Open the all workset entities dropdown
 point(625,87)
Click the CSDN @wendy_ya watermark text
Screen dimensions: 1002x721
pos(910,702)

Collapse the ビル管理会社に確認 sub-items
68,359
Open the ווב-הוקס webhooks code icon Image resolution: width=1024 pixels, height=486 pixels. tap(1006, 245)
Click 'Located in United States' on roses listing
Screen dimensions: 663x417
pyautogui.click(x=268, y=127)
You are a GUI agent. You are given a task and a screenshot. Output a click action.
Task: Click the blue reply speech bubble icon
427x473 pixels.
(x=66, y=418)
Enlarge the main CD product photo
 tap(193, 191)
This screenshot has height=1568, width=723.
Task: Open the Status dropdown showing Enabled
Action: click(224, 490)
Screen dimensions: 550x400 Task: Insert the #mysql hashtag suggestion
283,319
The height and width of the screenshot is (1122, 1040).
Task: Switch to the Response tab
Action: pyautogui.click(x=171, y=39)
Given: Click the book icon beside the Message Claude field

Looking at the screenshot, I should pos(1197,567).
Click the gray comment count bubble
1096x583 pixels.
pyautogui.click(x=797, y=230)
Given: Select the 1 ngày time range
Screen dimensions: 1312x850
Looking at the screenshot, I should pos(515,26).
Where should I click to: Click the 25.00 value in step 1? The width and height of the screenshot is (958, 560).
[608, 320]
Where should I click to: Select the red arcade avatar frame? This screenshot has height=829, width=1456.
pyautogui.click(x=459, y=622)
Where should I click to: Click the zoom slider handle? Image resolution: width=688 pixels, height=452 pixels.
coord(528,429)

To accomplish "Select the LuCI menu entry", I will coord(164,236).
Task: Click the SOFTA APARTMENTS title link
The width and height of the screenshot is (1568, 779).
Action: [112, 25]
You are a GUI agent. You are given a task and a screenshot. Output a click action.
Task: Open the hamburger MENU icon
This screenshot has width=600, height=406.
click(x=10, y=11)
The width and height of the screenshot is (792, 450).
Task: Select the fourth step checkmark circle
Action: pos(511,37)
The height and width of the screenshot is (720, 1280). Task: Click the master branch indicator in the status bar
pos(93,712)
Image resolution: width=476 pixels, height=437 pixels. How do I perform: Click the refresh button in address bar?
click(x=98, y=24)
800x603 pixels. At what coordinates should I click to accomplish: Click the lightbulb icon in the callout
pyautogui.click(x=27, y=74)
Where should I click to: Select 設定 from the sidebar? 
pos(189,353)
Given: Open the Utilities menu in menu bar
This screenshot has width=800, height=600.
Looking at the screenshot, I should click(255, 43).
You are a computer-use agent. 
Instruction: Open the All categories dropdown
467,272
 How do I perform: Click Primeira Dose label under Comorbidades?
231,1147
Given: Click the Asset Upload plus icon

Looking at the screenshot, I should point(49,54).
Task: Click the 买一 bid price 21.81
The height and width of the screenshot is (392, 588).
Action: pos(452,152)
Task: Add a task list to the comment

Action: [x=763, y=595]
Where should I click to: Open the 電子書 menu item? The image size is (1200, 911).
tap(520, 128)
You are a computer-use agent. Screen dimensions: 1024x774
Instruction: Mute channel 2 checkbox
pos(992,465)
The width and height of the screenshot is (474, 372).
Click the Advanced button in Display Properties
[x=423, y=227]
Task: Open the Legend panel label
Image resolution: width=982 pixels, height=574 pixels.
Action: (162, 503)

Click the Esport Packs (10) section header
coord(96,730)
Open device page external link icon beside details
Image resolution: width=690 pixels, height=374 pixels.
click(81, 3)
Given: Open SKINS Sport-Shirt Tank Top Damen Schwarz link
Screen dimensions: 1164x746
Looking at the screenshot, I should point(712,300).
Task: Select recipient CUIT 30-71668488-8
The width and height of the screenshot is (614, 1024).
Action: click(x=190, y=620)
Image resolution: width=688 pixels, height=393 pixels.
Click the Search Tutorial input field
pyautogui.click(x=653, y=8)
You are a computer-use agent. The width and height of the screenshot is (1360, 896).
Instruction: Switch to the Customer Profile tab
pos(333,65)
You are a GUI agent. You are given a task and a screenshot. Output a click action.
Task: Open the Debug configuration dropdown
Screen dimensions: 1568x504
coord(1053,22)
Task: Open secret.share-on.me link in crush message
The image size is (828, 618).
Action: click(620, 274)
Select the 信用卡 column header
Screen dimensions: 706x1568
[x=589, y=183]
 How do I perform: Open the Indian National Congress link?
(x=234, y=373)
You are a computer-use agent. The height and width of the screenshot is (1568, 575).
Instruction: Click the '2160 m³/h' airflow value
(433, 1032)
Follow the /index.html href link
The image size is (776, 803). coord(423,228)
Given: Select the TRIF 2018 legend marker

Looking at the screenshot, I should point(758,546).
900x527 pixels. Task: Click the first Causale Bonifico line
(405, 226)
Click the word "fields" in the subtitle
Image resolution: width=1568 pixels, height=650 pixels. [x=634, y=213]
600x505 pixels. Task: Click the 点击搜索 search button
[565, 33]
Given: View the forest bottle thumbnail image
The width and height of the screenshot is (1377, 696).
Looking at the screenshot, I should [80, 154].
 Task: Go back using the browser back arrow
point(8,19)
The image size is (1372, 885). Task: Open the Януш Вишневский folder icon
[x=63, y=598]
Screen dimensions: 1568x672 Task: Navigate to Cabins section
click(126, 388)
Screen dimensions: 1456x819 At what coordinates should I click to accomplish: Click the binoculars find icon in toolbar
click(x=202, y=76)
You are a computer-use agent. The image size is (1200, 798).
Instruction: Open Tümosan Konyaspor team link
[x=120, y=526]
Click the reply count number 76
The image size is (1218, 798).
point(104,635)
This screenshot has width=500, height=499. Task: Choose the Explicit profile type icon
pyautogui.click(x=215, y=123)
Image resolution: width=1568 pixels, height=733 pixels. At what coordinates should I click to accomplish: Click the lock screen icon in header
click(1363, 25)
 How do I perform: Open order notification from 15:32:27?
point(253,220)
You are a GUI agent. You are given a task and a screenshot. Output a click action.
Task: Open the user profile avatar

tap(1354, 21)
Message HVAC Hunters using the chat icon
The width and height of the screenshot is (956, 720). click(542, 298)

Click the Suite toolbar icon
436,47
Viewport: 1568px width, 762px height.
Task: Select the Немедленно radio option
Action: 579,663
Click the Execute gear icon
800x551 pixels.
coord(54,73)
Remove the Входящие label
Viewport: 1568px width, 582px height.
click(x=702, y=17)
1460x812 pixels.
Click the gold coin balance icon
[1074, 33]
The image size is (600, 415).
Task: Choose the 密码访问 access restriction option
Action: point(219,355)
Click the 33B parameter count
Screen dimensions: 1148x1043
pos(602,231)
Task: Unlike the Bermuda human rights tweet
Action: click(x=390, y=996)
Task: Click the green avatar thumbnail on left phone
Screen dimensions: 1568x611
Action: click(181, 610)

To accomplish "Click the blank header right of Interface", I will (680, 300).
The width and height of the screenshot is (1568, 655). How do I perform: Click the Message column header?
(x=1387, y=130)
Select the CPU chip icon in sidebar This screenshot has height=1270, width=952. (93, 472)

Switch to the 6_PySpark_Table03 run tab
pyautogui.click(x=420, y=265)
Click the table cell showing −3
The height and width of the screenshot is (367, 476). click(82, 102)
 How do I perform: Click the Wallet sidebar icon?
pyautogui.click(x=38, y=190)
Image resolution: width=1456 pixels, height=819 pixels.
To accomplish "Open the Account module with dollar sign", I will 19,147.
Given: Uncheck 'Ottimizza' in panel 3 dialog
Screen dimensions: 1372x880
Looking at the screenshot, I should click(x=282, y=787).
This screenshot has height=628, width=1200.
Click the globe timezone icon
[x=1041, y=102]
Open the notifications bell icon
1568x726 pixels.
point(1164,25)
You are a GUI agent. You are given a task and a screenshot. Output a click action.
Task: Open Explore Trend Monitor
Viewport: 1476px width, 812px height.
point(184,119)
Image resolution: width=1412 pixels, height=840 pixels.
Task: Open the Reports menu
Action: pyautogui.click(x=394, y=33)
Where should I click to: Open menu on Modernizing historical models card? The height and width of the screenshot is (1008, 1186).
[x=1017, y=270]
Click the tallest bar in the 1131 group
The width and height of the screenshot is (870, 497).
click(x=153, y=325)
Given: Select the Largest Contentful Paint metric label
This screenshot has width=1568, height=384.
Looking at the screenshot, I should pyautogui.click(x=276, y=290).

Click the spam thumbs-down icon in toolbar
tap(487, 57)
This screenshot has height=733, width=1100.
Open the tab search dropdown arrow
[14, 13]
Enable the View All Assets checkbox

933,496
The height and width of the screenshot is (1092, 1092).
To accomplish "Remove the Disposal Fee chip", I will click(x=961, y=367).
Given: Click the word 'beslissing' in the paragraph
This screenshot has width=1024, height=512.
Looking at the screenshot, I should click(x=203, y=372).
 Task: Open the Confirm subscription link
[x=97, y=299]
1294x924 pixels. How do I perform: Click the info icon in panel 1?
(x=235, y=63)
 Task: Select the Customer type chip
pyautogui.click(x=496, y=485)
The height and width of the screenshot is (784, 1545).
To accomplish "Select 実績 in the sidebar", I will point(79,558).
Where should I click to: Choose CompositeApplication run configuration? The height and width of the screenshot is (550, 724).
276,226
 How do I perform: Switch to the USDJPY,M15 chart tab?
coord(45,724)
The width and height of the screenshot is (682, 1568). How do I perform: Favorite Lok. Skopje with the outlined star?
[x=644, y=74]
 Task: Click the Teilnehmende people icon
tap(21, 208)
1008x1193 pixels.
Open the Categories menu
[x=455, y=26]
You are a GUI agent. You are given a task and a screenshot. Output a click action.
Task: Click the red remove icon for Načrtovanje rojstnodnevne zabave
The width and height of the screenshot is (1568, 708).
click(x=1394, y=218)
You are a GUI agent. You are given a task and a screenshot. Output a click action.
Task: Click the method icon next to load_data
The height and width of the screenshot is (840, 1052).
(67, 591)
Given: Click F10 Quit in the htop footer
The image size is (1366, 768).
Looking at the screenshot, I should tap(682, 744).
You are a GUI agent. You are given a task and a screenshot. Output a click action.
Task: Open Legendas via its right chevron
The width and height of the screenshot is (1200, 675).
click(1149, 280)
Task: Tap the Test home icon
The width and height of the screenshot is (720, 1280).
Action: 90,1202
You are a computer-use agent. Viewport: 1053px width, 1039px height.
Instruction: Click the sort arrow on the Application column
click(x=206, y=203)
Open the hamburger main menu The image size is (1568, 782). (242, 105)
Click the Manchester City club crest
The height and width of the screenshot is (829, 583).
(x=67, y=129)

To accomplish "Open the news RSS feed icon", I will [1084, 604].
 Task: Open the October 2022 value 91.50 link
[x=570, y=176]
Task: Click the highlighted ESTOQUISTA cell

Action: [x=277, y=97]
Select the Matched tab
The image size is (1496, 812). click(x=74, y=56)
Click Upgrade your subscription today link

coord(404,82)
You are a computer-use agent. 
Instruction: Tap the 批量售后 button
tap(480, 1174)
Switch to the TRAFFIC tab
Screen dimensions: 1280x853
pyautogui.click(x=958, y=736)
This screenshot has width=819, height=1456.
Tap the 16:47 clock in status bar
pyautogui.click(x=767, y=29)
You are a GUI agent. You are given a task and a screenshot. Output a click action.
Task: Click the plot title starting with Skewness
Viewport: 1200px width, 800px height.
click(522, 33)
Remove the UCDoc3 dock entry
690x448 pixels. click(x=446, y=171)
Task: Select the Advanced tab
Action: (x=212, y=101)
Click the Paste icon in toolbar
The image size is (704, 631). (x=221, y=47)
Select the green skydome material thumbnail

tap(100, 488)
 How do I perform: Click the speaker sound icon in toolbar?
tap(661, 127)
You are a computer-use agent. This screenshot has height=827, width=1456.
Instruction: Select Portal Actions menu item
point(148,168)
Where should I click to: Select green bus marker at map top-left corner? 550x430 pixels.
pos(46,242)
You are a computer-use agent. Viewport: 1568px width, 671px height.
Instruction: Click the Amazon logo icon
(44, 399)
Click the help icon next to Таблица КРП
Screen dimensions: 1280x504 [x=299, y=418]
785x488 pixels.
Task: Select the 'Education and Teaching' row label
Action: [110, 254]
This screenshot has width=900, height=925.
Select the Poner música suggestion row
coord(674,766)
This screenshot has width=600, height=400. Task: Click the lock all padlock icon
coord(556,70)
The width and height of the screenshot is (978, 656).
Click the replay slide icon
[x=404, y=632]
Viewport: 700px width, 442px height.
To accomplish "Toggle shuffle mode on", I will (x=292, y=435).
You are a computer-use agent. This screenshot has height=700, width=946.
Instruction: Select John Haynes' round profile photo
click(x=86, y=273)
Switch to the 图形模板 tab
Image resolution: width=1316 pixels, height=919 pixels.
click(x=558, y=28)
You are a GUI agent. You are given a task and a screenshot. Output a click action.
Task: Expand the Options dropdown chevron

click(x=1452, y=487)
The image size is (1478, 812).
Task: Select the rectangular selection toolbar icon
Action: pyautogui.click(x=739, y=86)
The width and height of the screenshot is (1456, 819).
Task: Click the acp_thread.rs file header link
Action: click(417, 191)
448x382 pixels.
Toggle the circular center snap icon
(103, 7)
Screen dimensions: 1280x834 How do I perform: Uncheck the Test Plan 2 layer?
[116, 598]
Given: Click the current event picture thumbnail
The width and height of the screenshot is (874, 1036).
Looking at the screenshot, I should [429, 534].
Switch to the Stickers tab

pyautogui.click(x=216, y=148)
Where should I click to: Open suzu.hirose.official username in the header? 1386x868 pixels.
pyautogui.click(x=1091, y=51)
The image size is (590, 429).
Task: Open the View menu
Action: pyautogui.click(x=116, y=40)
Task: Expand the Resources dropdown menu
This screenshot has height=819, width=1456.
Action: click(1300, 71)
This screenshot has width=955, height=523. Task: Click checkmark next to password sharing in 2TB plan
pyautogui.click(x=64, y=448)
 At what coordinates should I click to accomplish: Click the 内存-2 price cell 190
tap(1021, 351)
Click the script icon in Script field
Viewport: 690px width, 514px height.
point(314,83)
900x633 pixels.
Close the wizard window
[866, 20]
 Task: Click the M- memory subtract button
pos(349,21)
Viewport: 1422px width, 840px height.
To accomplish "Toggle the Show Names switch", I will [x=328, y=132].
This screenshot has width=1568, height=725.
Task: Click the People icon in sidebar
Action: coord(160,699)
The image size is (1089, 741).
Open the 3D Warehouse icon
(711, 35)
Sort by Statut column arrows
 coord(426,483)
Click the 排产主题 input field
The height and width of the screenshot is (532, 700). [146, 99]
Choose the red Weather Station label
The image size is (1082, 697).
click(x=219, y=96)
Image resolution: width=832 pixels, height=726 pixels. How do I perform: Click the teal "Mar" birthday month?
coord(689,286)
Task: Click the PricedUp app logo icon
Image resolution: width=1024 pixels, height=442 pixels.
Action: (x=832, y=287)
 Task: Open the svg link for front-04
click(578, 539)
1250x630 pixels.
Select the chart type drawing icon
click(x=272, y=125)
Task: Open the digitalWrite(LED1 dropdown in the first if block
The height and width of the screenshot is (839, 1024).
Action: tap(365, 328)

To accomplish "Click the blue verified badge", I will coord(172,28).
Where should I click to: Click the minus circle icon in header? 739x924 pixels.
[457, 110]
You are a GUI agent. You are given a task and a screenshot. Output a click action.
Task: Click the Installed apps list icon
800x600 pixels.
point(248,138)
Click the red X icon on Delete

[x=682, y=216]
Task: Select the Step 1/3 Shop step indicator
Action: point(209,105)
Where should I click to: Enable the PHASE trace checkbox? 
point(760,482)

SET EXERCISE » Copy out the lines that begin with the one containing "The height and width of the screenshot is (1092, 1092)." and end with the one containing "I will point(79,558).", both included, reproducing each exactly.

WRITTEN REPLY »
The height and width of the screenshot is (1092, 1092).
To accomplish "Remove the Disposal Fee chip", I will click(x=961, y=367).
Given: Click the word 'beslissing' in the paragraph
This screenshot has width=1024, height=512.
Looking at the screenshot, I should click(x=203, y=372).
 Task: Open the Confirm subscription link
[x=97, y=299]
1294x924 pixels. How do I perform: Click the info icon in panel 1?
(x=235, y=63)
 Task: Select the Customer type chip
pyautogui.click(x=496, y=485)
The height and width of the screenshot is (784, 1545).
To accomplish "Select 実績 in the sidebar", I will point(79,558).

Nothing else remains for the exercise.